What is the best dose for aspirin following angioplasty: 324mg or 81mg?

General responses to selected questions from Joel Braunstein, MD, of Johns Hopkins University and Joseph Toscano, MD.


I had an angioplasty operation. My doctor prescribed 324 mg of aspirin. I read about a study that said 81 mg is a sufficient dose. Is my doctor wrong in prescribing 324 mg?


Most likely not. However, the problem with precisely answering this question in your case involves a lack of specific evidence. There seems to be no studies that look at long-term outcomes in patients after angioplasty that involve only a direct comparison of various dosages of aspirin. These studies involve variation in other medications or treatments as well, so it ends up being an "apples and oranges" comparison with respect to aspirin dosage.

To compensate, we have to apply information from studies about other groups of patients, and this is where I think confusion can arise. We find differences in optimum aspirin dosages when we consider those who have had a heart attack, those who haven't, and those who are at risk for or who have already had a stroke. (Many patients who have had a stroke end up dying of a heart attack, and to a lesser degree, vice versa.)

To add to the confusion, some very good evidence comes from Europe, where aspirin is often dosed in 100 mg increments. What's the difference between 81 mg and 100 mg or 300, 324, and 400 mg? (By the way, there is really no difference between 324 and 325 mg.)

From the information we have, we do know the following:

  1. It is absolutely clear that aspirin is effective in decreasing the chance of first and subsequent heart attacks and strokes.

  2. Aspirin adds to the benefit of angioplasty, stenting and bypass surgery to reduce the risk of heart attack after these procedures.

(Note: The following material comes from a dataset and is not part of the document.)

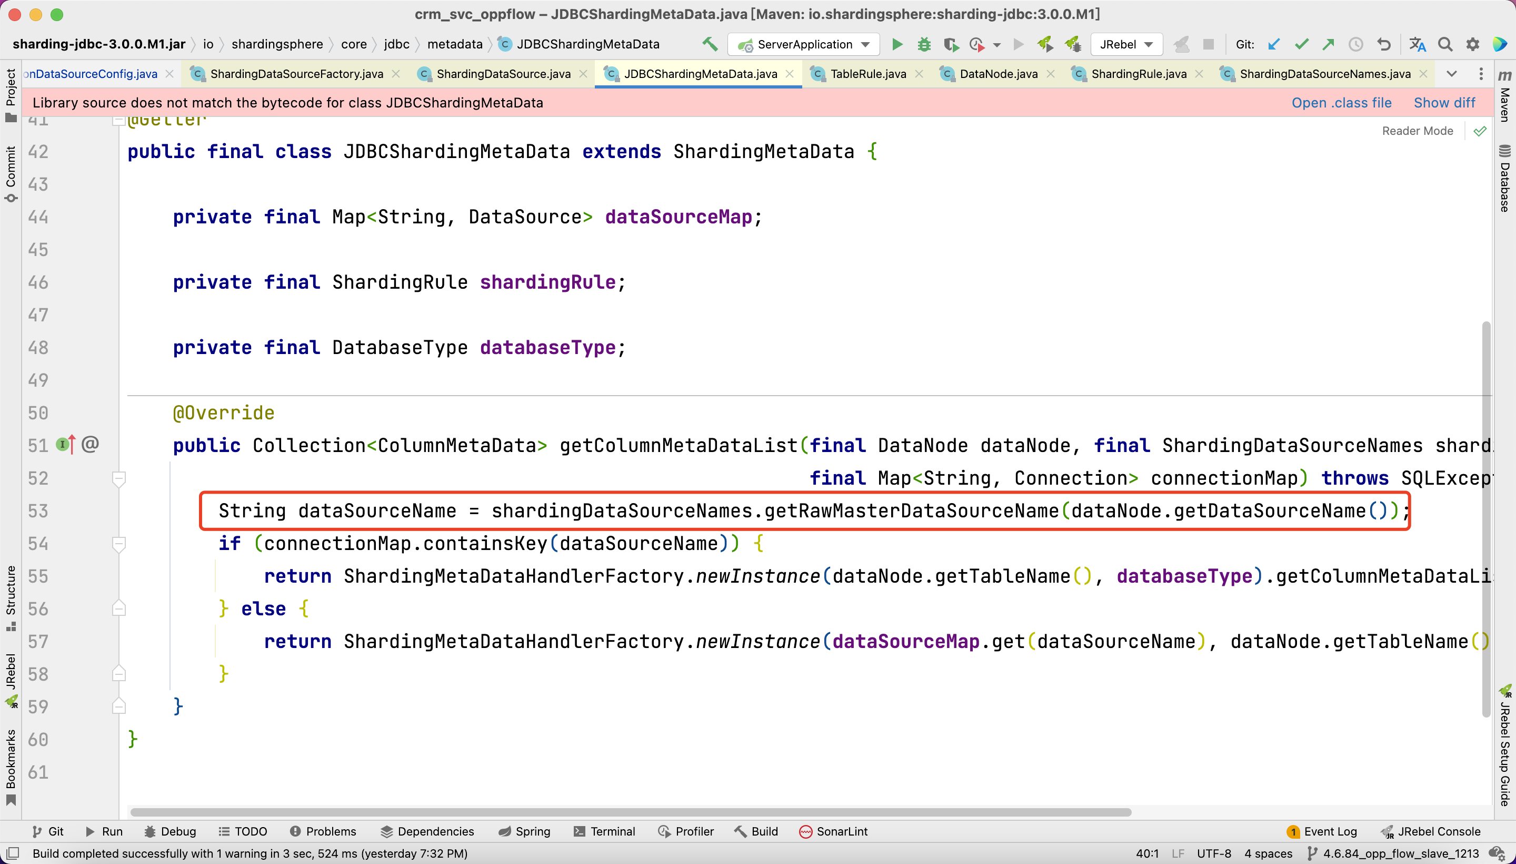The height and width of the screenshot is (864, 1516).
Task: Toggle Reader Mode checkmark off
Action: click(x=1480, y=131)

  3. Increasing doses of aspirin are more and more effective, though once a certain dose is reached, further increases don't seem to help more. This maximum effective dose is different for patients in different categories. For example, for those who haven't had a heart attack, there is a reduction in cardiac risk beginning at 81 mg per day, but taking 324 mg every other day works the best, on average. If a person has already had a heart attack, then 324 mg daily seems best to prevent another heart attack, and 324 mg 2-3 times a day maximally reduces the risk of stroke (though very few people actually take this much).

  1. Increasing dosages of aspirin have more potential for side effects, most notably, stomach and intestinal ulcer formation and bleeding, as well as stroke in its rarer but more severe "bleeding" form. The risk of complications increases with age. Moreover, for those at the lowest risk of a first heart attack or stroke (less than 3 percent risk), the chance of dying from a complication of aspirin may actually exceed the benefit!

So, basically, aspirin's benefits (1, 2, and 3) need to be balanced against its risks (4). Given your situation - with known, albeit treated, coronary artery disease - 81 mg daily will definitely lower your risk of heart attack and stroke. A dose of 324 mg would decrease your risk even further, but brings with it a higher chance of bleeding complications. For the "average" patient in your category, the benefit of the higher dosage probably outweighs the risk. If, however, you have uncontrolled high blood pressure (this increases the risk of bleeding stroke) or have had a stomach or intestinal ulcer in the past (this increases the risk of another ulcer), the opposite may be true.

Fortunately, each of these additional risk factors can be modified. High blood pressure can be better controlled, and ulcer risk can be reduced by acid-blocking medications. In the end, the benefit of any ongoing use of a dosage of aspirin needs to be weighed against the possible side effects in each individual patient.